Please reproduce every one of the entries below word for word, leaving nothing out and changing nothing.
----------------------------------------
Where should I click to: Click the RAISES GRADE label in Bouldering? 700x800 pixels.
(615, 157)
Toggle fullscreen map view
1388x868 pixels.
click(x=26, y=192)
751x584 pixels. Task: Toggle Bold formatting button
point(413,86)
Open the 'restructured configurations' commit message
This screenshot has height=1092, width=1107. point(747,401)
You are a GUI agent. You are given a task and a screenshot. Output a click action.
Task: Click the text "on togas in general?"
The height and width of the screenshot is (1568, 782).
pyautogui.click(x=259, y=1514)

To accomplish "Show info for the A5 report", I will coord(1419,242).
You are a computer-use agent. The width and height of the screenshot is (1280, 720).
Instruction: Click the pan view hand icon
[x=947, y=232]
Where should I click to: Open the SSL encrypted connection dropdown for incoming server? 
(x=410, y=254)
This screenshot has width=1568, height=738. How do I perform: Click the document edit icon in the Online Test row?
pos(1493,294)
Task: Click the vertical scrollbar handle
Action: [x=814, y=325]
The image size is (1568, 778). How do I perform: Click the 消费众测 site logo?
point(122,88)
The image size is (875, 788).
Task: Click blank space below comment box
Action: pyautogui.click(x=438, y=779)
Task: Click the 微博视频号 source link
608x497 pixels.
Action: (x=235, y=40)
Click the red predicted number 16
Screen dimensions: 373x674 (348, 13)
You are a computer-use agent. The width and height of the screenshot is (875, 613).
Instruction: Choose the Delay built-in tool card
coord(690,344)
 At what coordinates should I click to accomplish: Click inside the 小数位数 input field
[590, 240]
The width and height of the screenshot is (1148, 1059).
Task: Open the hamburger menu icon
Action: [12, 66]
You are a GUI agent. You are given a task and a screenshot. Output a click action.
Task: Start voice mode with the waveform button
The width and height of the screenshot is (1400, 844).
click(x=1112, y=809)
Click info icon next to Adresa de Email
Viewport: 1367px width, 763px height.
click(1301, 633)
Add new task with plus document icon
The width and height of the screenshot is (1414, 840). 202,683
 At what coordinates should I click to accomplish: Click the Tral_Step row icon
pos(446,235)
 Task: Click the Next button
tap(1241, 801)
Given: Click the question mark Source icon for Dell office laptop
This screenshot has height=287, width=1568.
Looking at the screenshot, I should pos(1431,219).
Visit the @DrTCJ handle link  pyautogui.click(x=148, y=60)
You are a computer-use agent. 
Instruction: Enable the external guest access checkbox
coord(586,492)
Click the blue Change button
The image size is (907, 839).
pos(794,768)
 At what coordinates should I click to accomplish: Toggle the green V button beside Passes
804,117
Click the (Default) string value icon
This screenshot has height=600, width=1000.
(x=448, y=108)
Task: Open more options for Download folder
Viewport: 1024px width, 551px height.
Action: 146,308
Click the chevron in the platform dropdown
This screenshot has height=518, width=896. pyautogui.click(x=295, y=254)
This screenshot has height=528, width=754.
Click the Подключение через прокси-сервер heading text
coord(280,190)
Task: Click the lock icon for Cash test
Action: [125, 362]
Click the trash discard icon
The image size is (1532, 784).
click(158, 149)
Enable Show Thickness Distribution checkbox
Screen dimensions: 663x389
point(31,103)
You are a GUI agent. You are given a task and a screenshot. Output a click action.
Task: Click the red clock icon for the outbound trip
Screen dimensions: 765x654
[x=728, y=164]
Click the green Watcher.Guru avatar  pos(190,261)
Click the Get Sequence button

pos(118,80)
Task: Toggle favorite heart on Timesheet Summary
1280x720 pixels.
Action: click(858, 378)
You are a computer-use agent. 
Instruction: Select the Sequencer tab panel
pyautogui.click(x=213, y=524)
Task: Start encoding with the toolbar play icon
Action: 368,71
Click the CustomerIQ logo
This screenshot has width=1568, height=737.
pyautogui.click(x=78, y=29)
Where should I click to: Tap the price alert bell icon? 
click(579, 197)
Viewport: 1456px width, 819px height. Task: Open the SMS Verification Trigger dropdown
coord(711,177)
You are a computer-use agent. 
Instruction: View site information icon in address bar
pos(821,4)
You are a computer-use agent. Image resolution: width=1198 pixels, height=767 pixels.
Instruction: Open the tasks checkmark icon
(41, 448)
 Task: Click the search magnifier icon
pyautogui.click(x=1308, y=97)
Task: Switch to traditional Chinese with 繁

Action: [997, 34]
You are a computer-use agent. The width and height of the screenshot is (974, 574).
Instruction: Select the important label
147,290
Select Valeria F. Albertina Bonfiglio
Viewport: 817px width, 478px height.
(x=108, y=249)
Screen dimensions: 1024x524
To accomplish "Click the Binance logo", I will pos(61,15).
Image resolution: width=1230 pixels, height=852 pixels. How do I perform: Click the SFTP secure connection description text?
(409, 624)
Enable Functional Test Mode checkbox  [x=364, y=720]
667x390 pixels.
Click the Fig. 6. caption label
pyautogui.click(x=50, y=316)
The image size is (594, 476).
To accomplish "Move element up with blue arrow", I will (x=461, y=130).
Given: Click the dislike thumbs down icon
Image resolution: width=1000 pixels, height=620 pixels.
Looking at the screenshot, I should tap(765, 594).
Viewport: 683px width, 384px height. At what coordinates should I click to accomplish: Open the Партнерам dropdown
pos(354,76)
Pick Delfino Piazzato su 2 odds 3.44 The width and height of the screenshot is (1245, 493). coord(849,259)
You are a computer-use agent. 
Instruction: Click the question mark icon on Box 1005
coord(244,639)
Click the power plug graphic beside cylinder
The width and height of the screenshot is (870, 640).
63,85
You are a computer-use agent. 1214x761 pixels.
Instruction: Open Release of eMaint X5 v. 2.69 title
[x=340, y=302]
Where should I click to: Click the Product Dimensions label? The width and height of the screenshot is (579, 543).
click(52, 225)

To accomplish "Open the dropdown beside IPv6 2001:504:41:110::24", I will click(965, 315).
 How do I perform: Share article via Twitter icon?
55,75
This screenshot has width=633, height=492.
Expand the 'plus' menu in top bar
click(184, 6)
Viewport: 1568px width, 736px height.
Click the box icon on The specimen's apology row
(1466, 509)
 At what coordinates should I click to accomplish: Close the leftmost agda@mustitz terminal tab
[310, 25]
----------------------------------------
Complete answer:
Where should I click to: Click the RAISES GRADE label in Bouldering? 700x800 pixels.
(615, 157)
Toggle fullscreen map view
1388x868 pixels.
click(x=26, y=192)
751x584 pixels. Task: Toggle Bold formatting button
point(413,86)
Open the 'restructured configurations' commit message
This screenshot has height=1092, width=1107. point(747,401)
You are a GUI agent. You are given a task and a screenshot. Output a click action.
Task: Click the text "on togas in general?"
The height and width of the screenshot is (1568, 782).
pyautogui.click(x=259, y=1514)

To accomplish "Show info for the A5 report", I will coord(1419,242).
You are a computer-use agent. The width and height of the screenshot is (1280, 720).
Instruction: Click the pan view hand icon
[x=947, y=232]
Where should I click to: Open the SSL encrypted connection dropdown for incoming server? 
(x=410, y=254)
This screenshot has width=1568, height=738. How do I perform: Click the document edit icon in the Online Test row?
pos(1493,294)
Task: Click the vertical scrollbar handle
Action: [x=814, y=325]
The image size is (1568, 778). How do I perform: Click the 消费众测 site logo?
point(122,88)
The image size is (875, 788).
Task: Click blank space below comment box
Action: pyautogui.click(x=438, y=779)
Task: Click the 微博视频号 source link
608x497 pixels.
Action: (x=235, y=40)
Click the red predicted number 16
Screen dimensions: 373x674 (348, 13)
You are a computer-use agent. The width and height of the screenshot is (875, 613).
Instruction: Choose the Delay built-in tool card
coord(690,344)
 At what coordinates should I click to accomplish: Click inside the 小数位数 input field
[590, 240]
The width and height of the screenshot is (1148, 1059).
Task: Open the hamburger menu icon
Action: [12, 66]
You are a GUI agent. You are given a task and a screenshot. Output a click action.
Task: Start voice mode with the waveform button
The width and height of the screenshot is (1400, 844).
click(x=1112, y=809)
Click info icon next to Adresa de Email
Viewport: 1367px width, 763px height.
click(1301, 633)
Add new task with plus document icon
The width and height of the screenshot is (1414, 840). 202,683
 At what coordinates should I click to accomplish: Click the Tral_Step row icon
pos(446,235)
 Task: Click the Next button
tap(1241, 801)
Given: Click the question mark Source icon for Dell office laptop
This screenshot has height=287, width=1568.
Looking at the screenshot, I should pos(1431,219).
Visit the @DrTCJ handle link  pyautogui.click(x=148, y=60)
You are a computer-use agent. 
Instruction: Enable the external guest access checkbox
coord(586,492)
Click the blue Change button
The image size is (907, 839).
pos(794,768)
 At what coordinates should I click to accomplish: Toggle the green V button beside Passes
804,117
Click the (Default) string value icon
This screenshot has height=600, width=1000.
(x=448, y=108)
Task: Open more options for Download folder
Viewport: 1024px width, 551px height.
Action: 146,308
Click the chevron in the platform dropdown
This screenshot has height=518, width=896. pyautogui.click(x=295, y=254)
This screenshot has height=528, width=754.
Click the Подключение через прокси-сервер heading text
coord(280,190)
Task: Click the lock icon for Cash test
Action: [125, 362]
Click the trash discard icon
The image size is (1532, 784).
click(158, 149)
Enable Show Thickness Distribution checkbox
Screen dimensions: 663x389
point(31,103)
You are a GUI agent. You are given a task and a screenshot. Output a click action.
Task: Click the red clock icon for the outbound trip
Screen dimensions: 765x654
[x=728, y=164]
Click the green Watcher.Guru avatar  pos(190,261)
Click the Get Sequence button

pos(118,80)
Task: Toggle favorite heart on Timesheet Summary
1280x720 pixels.
Action: click(858, 378)
You are a computer-use agent. 
Instruction: Select the Sequencer tab panel
pyautogui.click(x=213, y=524)
Task: Start encoding with the toolbar play icon
Action: 368,71
Click the CustomerIQ logo
This screenshot has width=1568, height=737.
pyautogui.click(x=78, y=29)
Where should I click to: Tap the price alert bell icon? 
click(579, 197)
Viewport: 1456px width, 819px height. Task: Open the SMS Verification Trigger dropdown
coord(711,177)
You are a computer-use agent. 
Instruction: View site information icon in address bar
pos(821,4)
You are a computer-use agent. Image resolution: width=1198 pixels, height=767 pixels.
Instruction: Open the tasks checkmark icon
(41, 448)
 Task: Click the search magnifier icon
pyautogui.click(x=1308, y=97)
Task: Switch to traditional Chinese with 繁

Action: [997, 34]
You are a computer-use agent. The width and height of the screenshot is (974, 574).
Instruction: Select the important label
147,290
Select Valeria F. Albertina Bonfiglio
Viewport: 817px width, 478px height.
(x=108, y=249)
Screen dimensions: 1024x524
To accomplish "Click the Binance logo", I will pos(61,15).
Image resolution: width=1230 pixels, height=852 pixels. How do I perform: Click the SFTP secure connection description text?
(409, 624)
Enable Functional Test Mode checkbox  [x=364, y=720]
667x390 pixels.
Click the Fig. 6. caption label
pyautogui.click(x=50, y=316)
The image size is (594, 476).
To accomplish "Move element up with blue arrow", I will (x=461, y=130).
Given: Click the dislike thumbs down icon
Image resolution: width=1000 pixels, height=620 pixels.
Looking at the screenshot, I should tap(765, 594).
Viewport: 683px width, 384px height. At what coordinates should I click to accomplish: Open the Партнерам dropdown
pos(354,76)
Pick Delfino Piazzato su 2 odds 3.44 The width and height of the screenshot is (1245, 493). coord(849,259)
You are a computer-use agent. 
Instruction: Click the question mark icon on Box 1005
coord(244,639)
Click the power plug graphic beside cylinder
The width and height of the screenshot is (870, 640).
63,85
You are a computer-use agent. 1214x761 pixels.
Instruction: Open Release of eMaint X5 v. 2.69 title
[x=340, y=302]
Where should I click to: Click the Product Dimensions label? The width and height of the screenshot is (579, 543).
click(52, 225)

To accomplish "Open the dropdown beside IPv6 2001:504:41:110::24", I will click(965, 315).
 How do I perform: Share article via Twitter icon?
55,75
This screenshot has width=633, height=492.
Expand the 'plus' menu in top bar
click(184, 6)
Viewport: 1568px width, 736px height.
Click the box icon on The specimen's apology row
(1466, 509)
 At what coordinates should I click to accomplish: Close the leftmost agda@mustitz terminal tab
[310, 25]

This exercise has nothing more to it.